Vietnamese Zen master Thich Nhat Hanh, center, arrives for a great chanting ceremony at Vinh Nghiem Pagoda in Ho Chi Minh City, Vietnam on March 16, 2007.

‘Zen and the Art of Saving the Planet’

A new book teaches that the Zen Buddhist practice of mindfulness can help us break out of a destructive cycle of consumption and live in harmony with the planet.

Living on Earth

Zen Buddhism encourages mindfulness and meditation as ways to embrace life and its challenges, including one of the thorniest challenges of our time — the climate crisis.

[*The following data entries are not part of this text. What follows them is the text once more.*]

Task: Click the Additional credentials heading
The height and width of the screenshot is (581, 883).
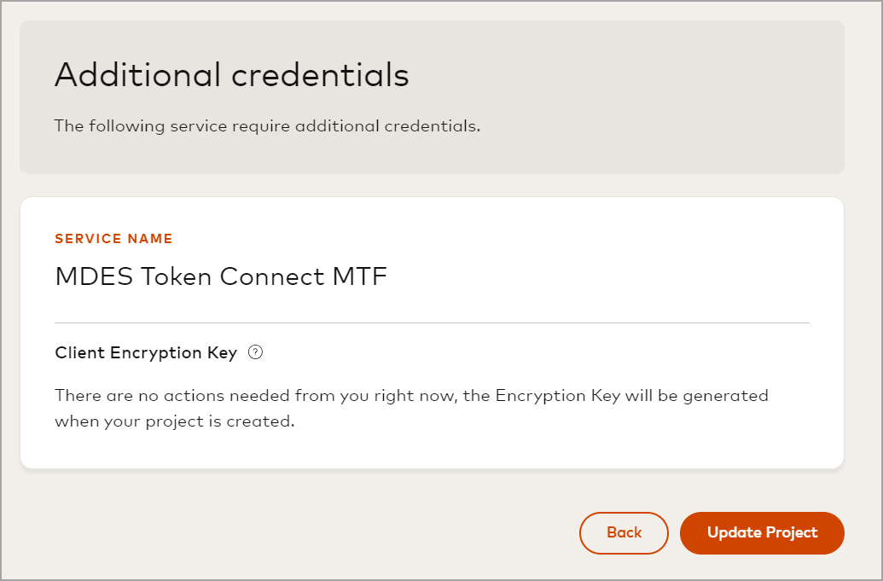Action: pos(231,75)
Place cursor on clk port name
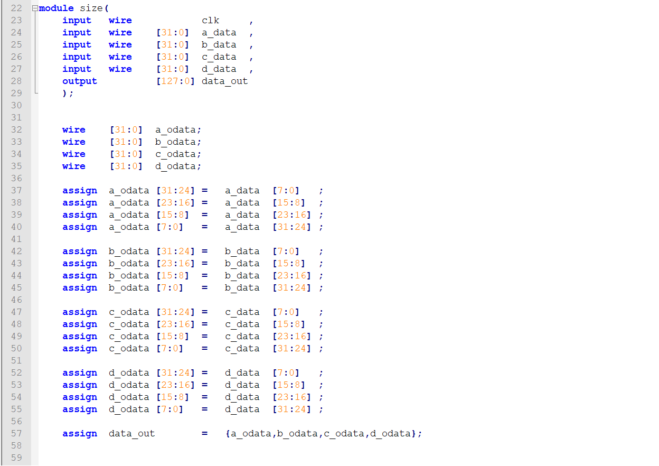This screenshot has width=659, height=466. click(x=210, y=21)
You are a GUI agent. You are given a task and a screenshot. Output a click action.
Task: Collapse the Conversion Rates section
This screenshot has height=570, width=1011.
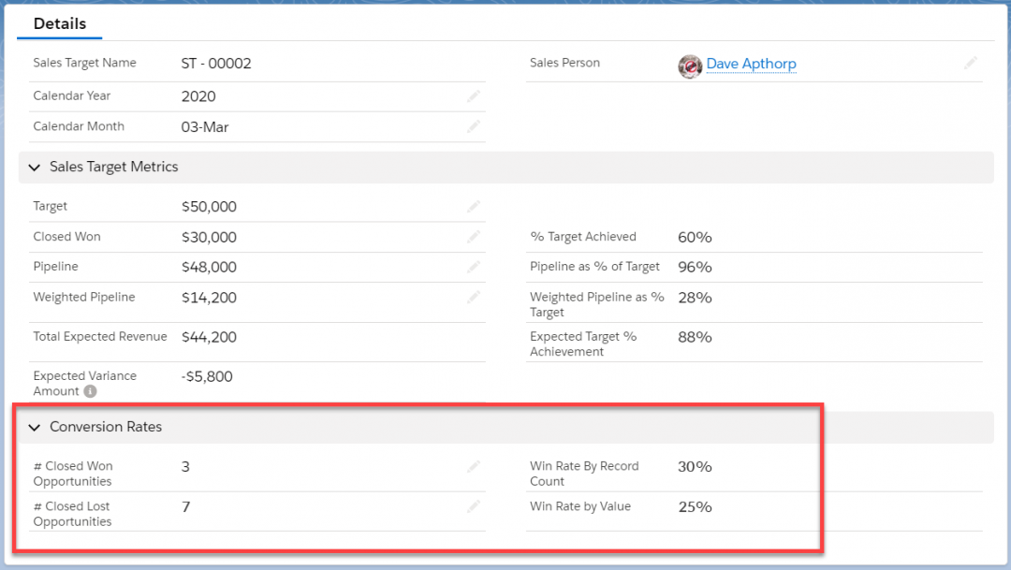point(35,427)
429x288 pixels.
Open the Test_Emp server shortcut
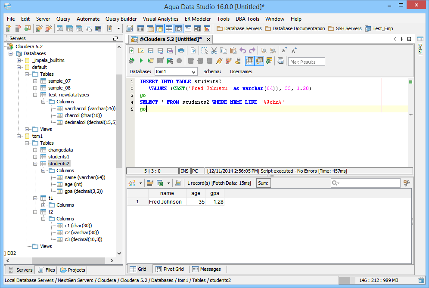coord(379,28)
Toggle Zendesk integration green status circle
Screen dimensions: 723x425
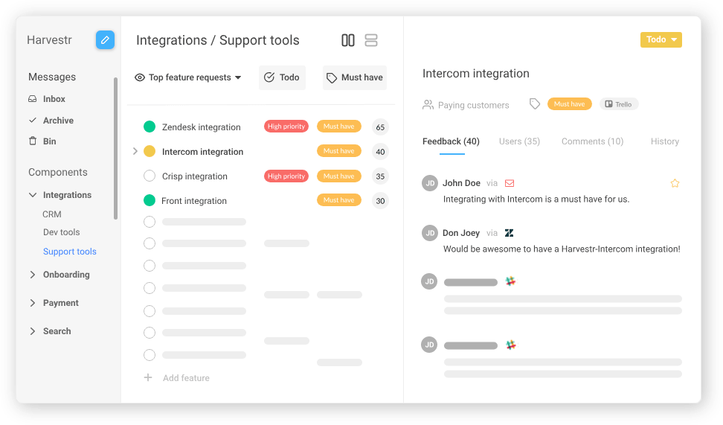(x=150, y=127)
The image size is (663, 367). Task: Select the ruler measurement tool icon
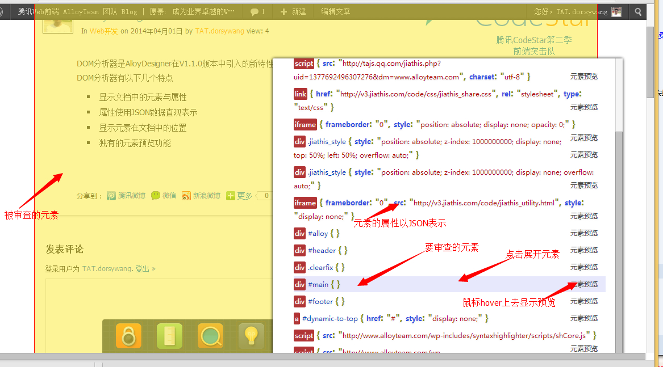[169, 336]
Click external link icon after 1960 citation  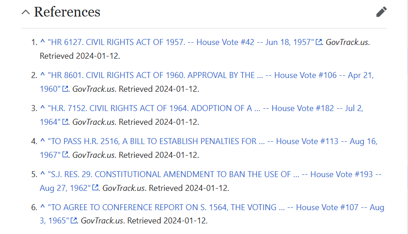(65, 89)

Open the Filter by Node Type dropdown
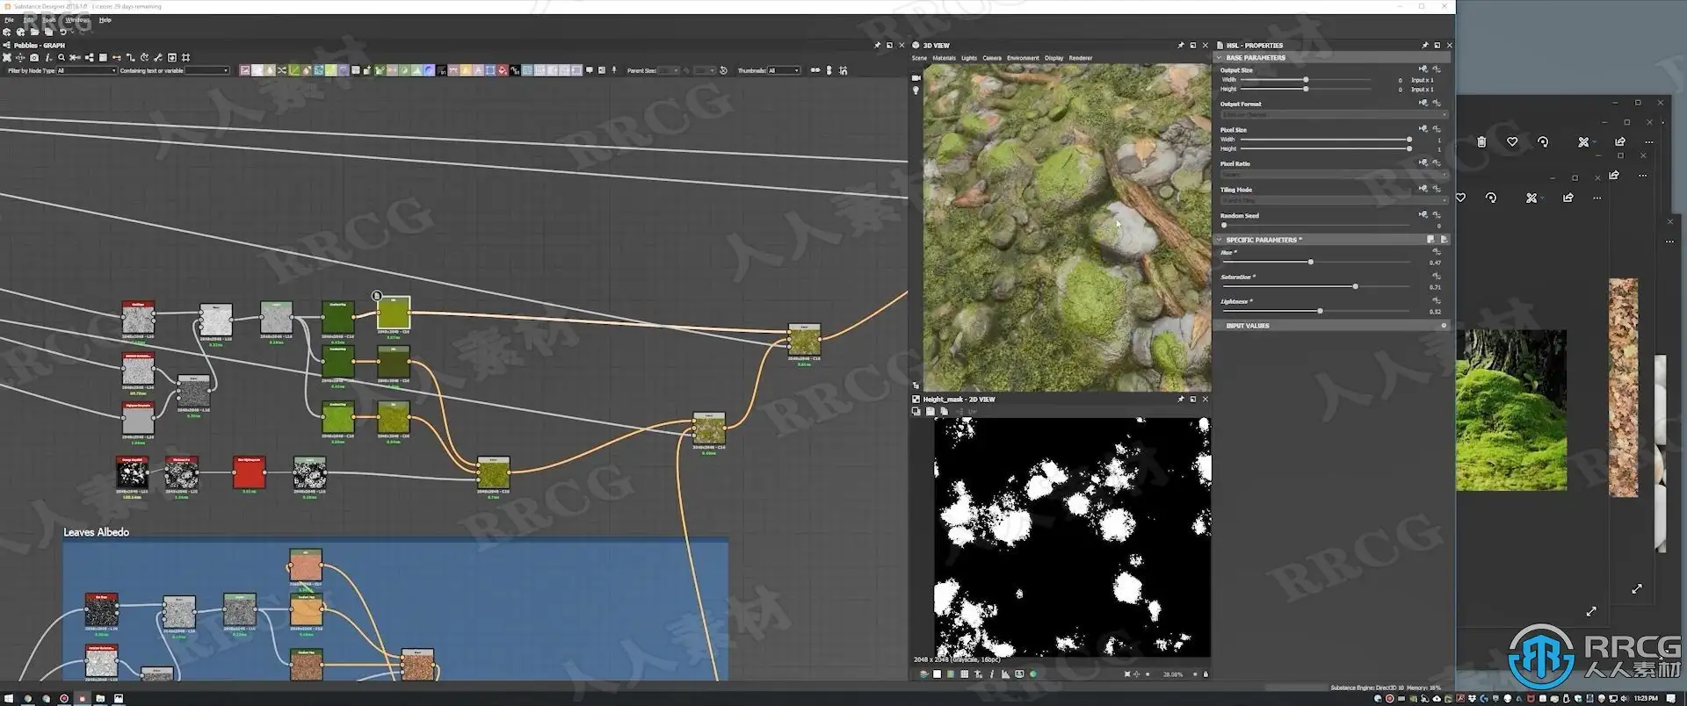coord(86,71)
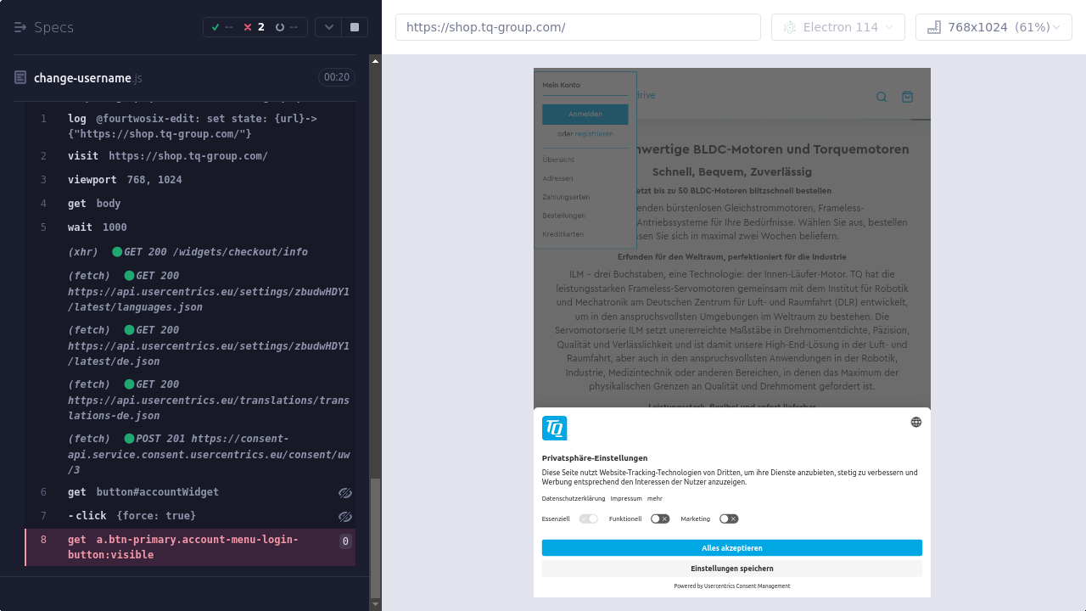Click the search magnifier icon on shop page
Viewport: 1086px width, 611px height.
(881, 97)
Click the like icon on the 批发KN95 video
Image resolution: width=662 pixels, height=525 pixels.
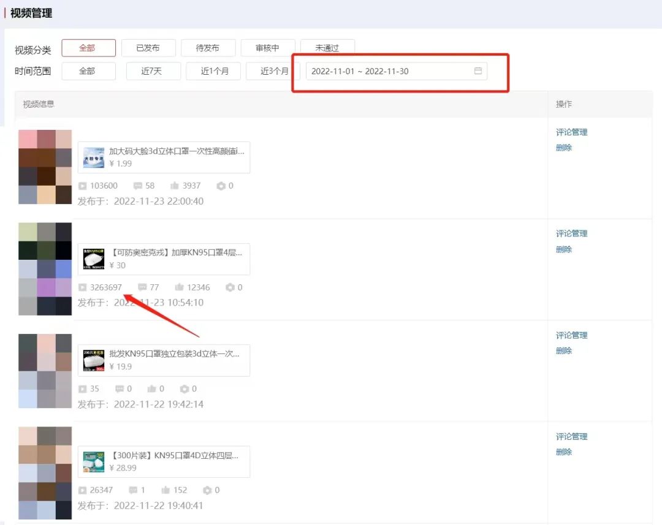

In the 2021 book, “Zen and the Art of Saving the Planet,” Buddhist Zen master and peace activist Thich Nhat Hanh says being in the present moment, waking up to our suffering, and acting with compassion can ripple out beyond ourselves and lead to better care of this planet we call home.

“It is our ideas of happiness that have led us into this current situation,” says Sister True Dedication, a monastic Dharma teacher and Buddhist nun who edited the book. “We think happiness lies in consuming. We think happiness lives in striving and competing and satisfying our craving in whatever way, and having these extremely resource-rich experiences. But in the essence of our Zen Buddhist teachings, we know that this beautiful Earth, this extraordinary planet, already gives us so many conditions for happiness.”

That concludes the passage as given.